# What is expected
Find every line in the rows below that contains the word "height", and copy each of those lines out in full.

# Record list
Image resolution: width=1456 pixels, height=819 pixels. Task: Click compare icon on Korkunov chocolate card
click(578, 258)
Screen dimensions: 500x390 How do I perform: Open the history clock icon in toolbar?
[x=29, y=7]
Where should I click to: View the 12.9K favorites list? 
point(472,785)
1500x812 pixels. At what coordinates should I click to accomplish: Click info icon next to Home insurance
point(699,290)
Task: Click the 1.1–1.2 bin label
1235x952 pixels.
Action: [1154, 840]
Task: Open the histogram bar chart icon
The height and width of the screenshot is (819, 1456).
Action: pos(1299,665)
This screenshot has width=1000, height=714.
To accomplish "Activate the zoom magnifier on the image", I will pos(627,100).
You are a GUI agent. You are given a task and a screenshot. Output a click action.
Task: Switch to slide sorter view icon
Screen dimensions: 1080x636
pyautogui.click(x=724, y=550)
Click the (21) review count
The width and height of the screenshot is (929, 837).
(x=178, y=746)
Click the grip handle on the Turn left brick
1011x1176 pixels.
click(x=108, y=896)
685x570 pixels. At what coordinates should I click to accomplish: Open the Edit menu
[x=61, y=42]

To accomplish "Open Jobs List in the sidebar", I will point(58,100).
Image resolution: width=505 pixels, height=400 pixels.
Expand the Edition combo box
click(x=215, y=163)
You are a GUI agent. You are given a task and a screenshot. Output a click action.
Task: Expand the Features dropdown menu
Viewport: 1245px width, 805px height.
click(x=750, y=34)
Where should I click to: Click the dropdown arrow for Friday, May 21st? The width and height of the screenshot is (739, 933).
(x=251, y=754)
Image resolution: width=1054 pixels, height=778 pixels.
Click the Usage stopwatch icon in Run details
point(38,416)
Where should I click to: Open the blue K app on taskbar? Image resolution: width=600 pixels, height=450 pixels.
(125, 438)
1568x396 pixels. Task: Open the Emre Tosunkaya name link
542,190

# Solution to the problem
Image resolution: width=1456 pixels, height=819 pixels. Task: Click compare icon on Korkunov chocolate card
The height and width of the screenshot is (819, 1456).
This screenshot has width=1000, height=714.
The width and height of the screenshot is (929, 837).
Image resolution: width=505 pixels, height=400 pixels.
Viewport: 1245px width, 805px height.
Where should I click to: Click the dropdown arrow for Friday, May 21st? The width and height of the screenshot is (739, 933).
Image resolution: width=1054 pixels, height=778 pixels.
Where should I click to: Open the blue K app on taskbar? Image resolution: width=600 pixels, height=450 pixels.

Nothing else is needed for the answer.